▶ **ОТРЫВОК ТЕКСТА**
##############################

Тема ничейности мира у Гегеля проговаривается не столько в смысле истории, сколько в смысле абсолютной оппозиции воли и вещи: «Лицо имеет право помещать свою волю в каждую вещь, которая благодаря этому становится моей, получает мою волю как свою субстанциальную цель, поскольку она в себе самой ее не имеет, как свое определение и душу; это абсолютное право человека на присвоение всех вещей» [Гегель 1990: 103]. В таком ключе мир имеет свойство незанятости, вещь существует до того или вне того, чтобы у нее появился владелец, а связь между вещью и волей появляется в результате некоторого акта перехода. Допущение существования ничейного мира заставляет описывать собственность в качестве перехода, захвата или присвоения. Как изменение естественного состояния присвоение должно быть обоснованно с точки зрения позиции одинаково значимой как в положении «до» собственности, так в положении «после» появления собственности.

##############################

▶ **ПОКАЗАННЫЕ ДАННЫЕ**
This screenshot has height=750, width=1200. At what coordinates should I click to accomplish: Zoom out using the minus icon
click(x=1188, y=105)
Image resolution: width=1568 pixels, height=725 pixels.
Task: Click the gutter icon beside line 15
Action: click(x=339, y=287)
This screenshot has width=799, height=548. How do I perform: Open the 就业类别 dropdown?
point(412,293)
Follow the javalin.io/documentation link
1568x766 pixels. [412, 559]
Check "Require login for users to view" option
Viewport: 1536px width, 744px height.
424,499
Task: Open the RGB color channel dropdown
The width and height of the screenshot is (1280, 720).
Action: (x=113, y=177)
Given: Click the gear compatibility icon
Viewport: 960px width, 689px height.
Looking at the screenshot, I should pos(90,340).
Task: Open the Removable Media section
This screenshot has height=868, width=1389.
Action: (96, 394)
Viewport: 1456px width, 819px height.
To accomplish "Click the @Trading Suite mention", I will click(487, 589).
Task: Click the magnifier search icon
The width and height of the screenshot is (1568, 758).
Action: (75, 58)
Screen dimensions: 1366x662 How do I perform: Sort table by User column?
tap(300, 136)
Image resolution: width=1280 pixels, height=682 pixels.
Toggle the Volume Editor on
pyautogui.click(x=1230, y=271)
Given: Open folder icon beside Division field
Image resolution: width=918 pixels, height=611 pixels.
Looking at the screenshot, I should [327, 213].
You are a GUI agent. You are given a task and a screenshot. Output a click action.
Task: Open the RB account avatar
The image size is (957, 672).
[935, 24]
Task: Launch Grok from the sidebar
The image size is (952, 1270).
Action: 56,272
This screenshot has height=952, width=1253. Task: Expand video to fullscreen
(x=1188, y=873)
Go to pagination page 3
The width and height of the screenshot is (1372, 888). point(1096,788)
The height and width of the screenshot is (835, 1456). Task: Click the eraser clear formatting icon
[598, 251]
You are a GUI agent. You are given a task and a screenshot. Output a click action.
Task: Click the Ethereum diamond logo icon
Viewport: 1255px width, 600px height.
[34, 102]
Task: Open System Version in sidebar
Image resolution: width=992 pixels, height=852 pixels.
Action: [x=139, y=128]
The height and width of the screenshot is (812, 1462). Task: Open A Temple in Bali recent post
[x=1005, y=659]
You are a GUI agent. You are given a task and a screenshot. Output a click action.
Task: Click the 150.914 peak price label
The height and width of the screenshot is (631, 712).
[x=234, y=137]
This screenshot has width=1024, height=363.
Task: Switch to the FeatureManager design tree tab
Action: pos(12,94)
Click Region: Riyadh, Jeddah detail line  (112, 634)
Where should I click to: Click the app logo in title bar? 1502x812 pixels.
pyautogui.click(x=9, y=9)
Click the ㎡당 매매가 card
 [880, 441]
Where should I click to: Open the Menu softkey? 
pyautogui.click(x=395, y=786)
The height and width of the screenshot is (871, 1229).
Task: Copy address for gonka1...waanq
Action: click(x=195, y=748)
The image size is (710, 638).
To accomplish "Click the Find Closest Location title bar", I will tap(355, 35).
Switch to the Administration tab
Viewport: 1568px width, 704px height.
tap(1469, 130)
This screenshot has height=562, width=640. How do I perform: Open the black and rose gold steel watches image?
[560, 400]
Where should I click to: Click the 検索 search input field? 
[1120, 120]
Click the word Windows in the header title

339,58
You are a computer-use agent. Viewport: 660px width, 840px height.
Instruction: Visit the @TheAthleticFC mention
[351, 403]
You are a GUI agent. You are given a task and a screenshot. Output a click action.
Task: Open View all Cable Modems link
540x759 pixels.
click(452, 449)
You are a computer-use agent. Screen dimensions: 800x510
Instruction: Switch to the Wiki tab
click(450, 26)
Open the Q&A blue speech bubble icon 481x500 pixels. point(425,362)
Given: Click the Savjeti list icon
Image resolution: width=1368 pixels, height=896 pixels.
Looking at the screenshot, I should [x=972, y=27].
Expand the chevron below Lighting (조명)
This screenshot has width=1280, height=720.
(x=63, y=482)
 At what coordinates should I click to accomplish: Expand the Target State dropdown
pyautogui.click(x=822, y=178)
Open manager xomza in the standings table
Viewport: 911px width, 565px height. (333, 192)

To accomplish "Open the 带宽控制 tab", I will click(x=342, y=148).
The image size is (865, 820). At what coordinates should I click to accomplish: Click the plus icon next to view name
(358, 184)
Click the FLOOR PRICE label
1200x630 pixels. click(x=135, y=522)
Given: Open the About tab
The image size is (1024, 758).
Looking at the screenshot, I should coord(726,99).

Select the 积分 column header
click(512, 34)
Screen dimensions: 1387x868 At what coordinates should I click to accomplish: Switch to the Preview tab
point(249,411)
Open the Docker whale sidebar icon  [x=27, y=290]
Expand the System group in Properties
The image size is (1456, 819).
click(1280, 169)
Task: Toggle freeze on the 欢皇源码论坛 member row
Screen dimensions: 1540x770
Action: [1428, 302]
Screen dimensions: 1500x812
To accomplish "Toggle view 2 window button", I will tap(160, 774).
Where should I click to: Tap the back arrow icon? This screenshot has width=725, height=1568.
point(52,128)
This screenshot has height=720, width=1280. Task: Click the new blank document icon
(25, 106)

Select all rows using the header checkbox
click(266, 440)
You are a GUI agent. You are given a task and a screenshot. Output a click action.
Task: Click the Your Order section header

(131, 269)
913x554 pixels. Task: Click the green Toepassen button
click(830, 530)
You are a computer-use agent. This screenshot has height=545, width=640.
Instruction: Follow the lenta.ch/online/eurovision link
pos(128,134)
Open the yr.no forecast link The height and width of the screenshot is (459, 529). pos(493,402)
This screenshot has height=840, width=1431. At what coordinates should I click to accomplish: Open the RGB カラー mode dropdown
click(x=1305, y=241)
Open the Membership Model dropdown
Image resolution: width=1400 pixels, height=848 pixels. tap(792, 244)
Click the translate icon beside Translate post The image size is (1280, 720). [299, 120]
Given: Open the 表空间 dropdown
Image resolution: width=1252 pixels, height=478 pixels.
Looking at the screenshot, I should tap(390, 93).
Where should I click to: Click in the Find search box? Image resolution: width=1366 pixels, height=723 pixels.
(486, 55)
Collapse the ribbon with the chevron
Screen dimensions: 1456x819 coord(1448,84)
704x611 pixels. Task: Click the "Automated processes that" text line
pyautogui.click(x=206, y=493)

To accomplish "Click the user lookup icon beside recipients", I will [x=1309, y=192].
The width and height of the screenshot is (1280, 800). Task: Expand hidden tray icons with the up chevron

##############################

▶ **ЗАДАНИЯ**
1. Как перевести на английский это предложение из отрывка о Гегеле и собственности: «Допущение существования ничейного мира заставляет описывать собственность в качестве перехода, захвата или присвоения.»?
2. Процитируйте дословно строки данных, начиная с самой первой строки и заканчивая строкой, в которой стоит «Action: (75, 58)».
Строки никак не связаны с отрывком.

▶ **ОТВЕТЫ**
1. The assumption that an ownerless world exists compels one to describe property as a transition, a seizure, or an appropriation.

2.
This screenshot has height=750, width=1200. At what coordinates should I click to accomplish: Zoom out using the minus icon
click(x=1188, y=105)
Image resolution: width=1568 pixels, height=725 pixels.
Task: Click the gutter icon beside line 15
Action: click(x=339, y=287)
This screenshot has width=799, height=548. How do I perform: Open the 就业类别 dropdown?
point(412,293)
Follow the javalin.io/documentation link
1568x766 pixels. [412, 559]
Check "Require login for users to view" option
Viewport: 1536px width, 744px height.
424,499
Task: Open the RGB color channel dropdown
The width and height of the screenshot is (1280, 720).
Action: (x=113, y=177)
Given: Click the gear compatibility icon
Viewport: 960px width, 689px height.
Looking at the screenshot, I should pos(90,340).
Task: Open the Removable Media section
This screenshot has height=868, width=1389.
Action: (96, 394)
Viewport: 1456px width, 819px height.
To accomplish "Click the @Trading Suite mention", I will click(487, 589).
Task: Click the magnifier search icon
The width and height of the screenshot is (1568, 758).
Action: (75, 58)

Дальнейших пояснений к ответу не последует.